The Work & Pensions select committee has launched a review into the cost of pension provision, including financial advice.
The review, which follows an earlier inquiry into the government's pension freedom and choice reforms, will examine whether enough is being done to ensure savers are offered value for money for their pension savings, understand what they are being charged and why, and understand the impact of costs on retirement outcomes.
The MPs will also look at whether consumers are given the chance to understand how their money is being invested and how their investments are performing, as well as whether they are given a good-value, impartial service from financial advisers.
Earlier this year the committee slated advisers involved in the British Steel pension fiasco for 'shamelessly bamboozling' steelworkers into signing up to ongoing advice fees and unsuitable pension products and investments, when transferring out of their defined benefit (DB) nest eggs.
The MPs had argued the use of contingent charging by defined benefit transfer advisers, which has since become the subject of a Financial Conduct Authority (FCA) review, gave rise to an 'inherent conflict of interest' and recommended it be banned.
The FCA is currently looking into this issue and is expected to report back in the autumn.
The committee wants to know from stakeholders whether higher-cost providers deliver better performance, or simply eat into clients' savings.
It is asking whether the government is doing enough to ensure workplace pension savers get value for money and to encourage people to engage with their savings.

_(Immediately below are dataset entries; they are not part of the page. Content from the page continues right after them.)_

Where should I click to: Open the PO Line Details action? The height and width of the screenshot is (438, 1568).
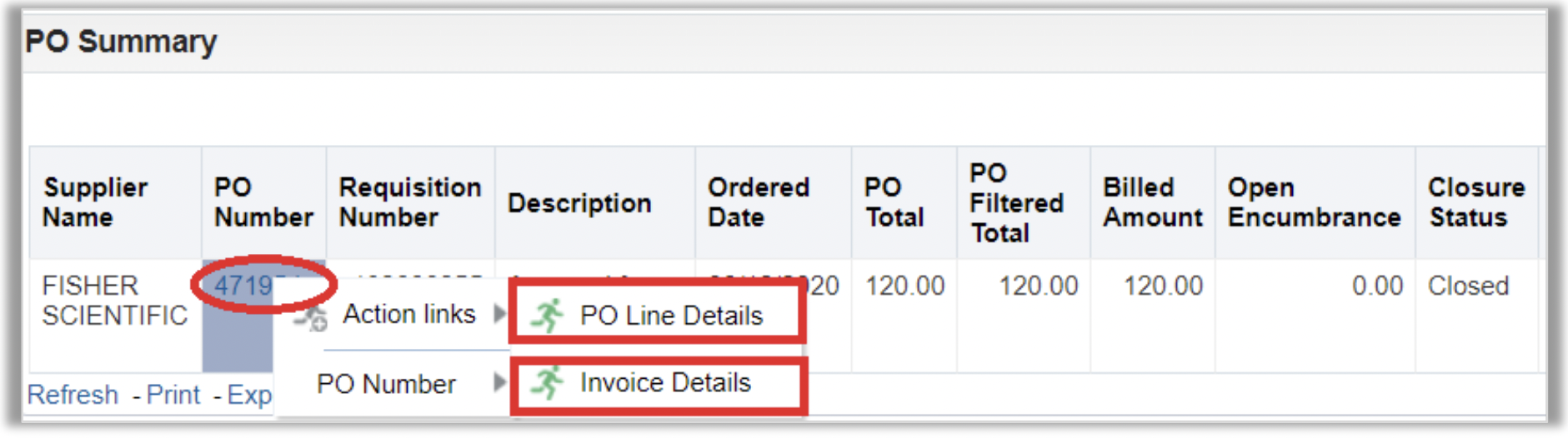pos(671,316)
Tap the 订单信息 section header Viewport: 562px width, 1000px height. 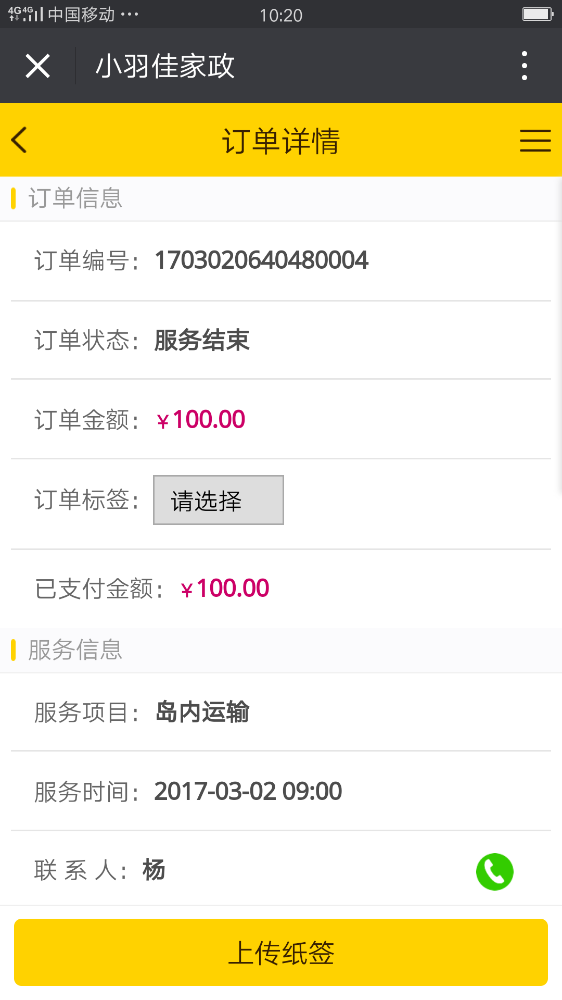pos(75,198)
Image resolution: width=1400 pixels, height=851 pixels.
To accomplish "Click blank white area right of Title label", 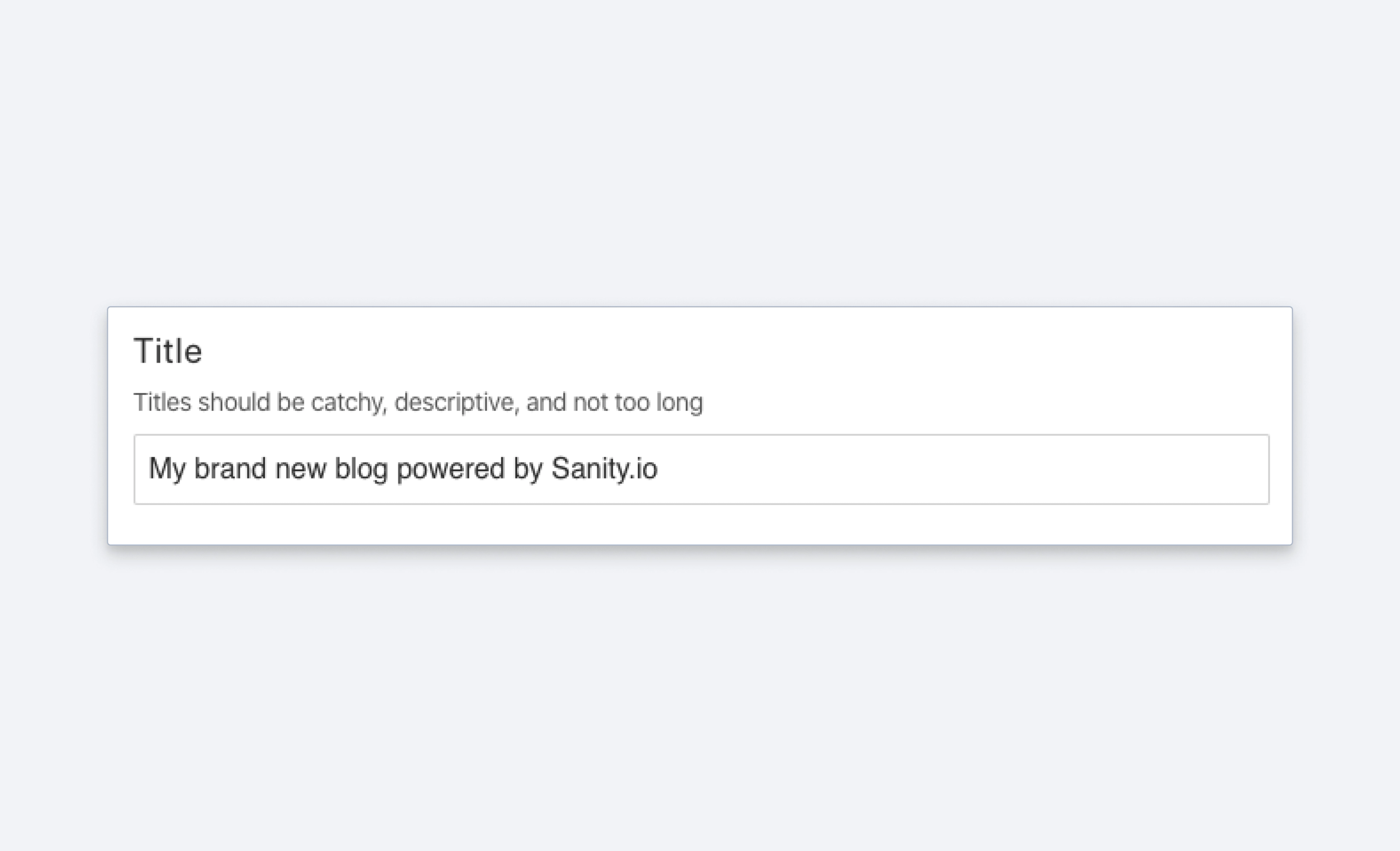I will tap(739, 350).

It also wants to know whether there are barriers preventing consumers from switching providers.
The committee said concerns about cost and charges had been intensified by the rapid rise in enrolment in workplace pension schemes, and a sharp increase in demand for drawdown products, and transfers out of defined benefit schemes.
The committee stated: "These developments have intensified concerns about the effect of investment management charges, transaction, advisory and other intermediation costs, in eroding the value of individuals’ savings.
"These are part of broader concerns that low levels of customer engagement and understanding, coupled with costly and opaque intermediation, risk leading to poor outcomes for pensioners."
It said its work on defined benefit pension transfers had highlighted concerns about the fee structures in self-invested pension pensions (Sipps) in particular, which were the main destinations for funds.
"We found that poorly-advised individuals are at risk of their funds being transferred into vehicles with high ongoing charges, early-exit fees and expensive intermediation," the MPs said.
FCA research published in October 2017 showed less than half (47 per cent) of DB transfer advice it had reviewed nationwide had met its standards with suitability rates lower than for other forms of financial advice.
The MPs said £22.44bn was withdrawn from DB funds in 2017, more than double the amount in 2016.
Financial advice must be taken for any DB transfer worth £30,000 or more but the committee said it was concerned about "major issues" that have come to light regarding the practices of advisers and marketers in this segment of the financial advice marketplace.